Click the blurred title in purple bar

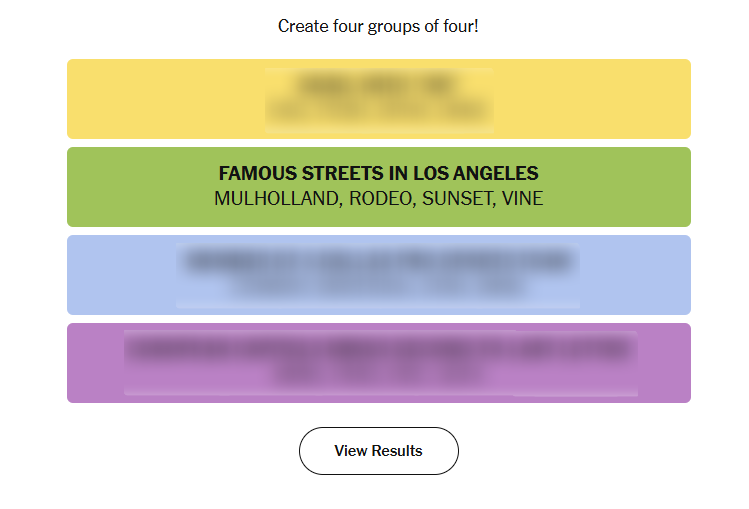pos(378,349)
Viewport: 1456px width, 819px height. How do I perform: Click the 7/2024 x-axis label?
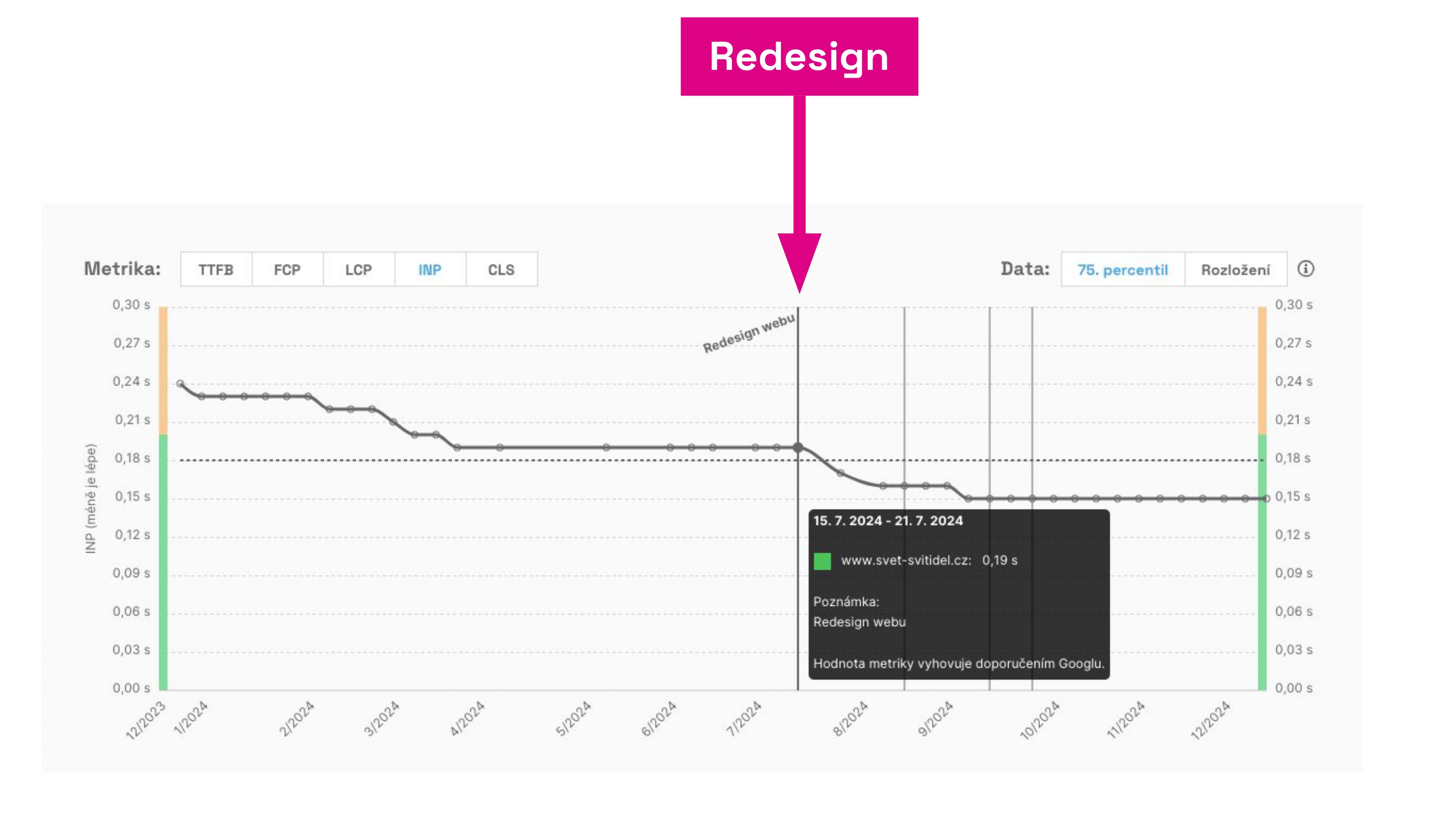click(744, 719)
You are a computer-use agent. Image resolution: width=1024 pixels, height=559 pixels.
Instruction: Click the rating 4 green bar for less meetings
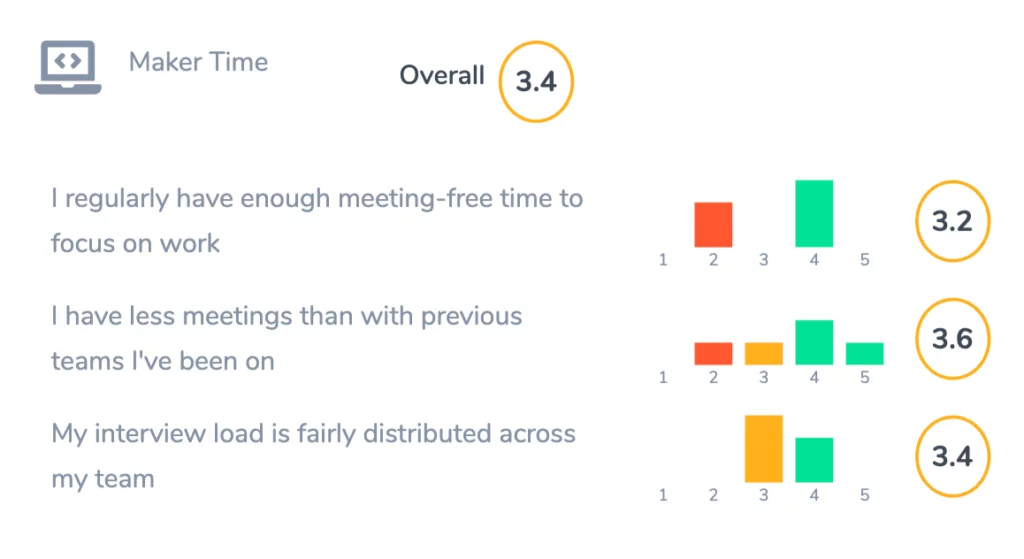814,342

━━━━

Set down word for word every line from the one containing "You are a computer-use" through the last line of the records above, both ends included. Leave out the pictures.

§ **Final answer**
You are a computer-use agent. Image resolution: width=1024 pixels, height=559 pixels.
Instruction: Click the rating 4 green bar for less meetings
814,342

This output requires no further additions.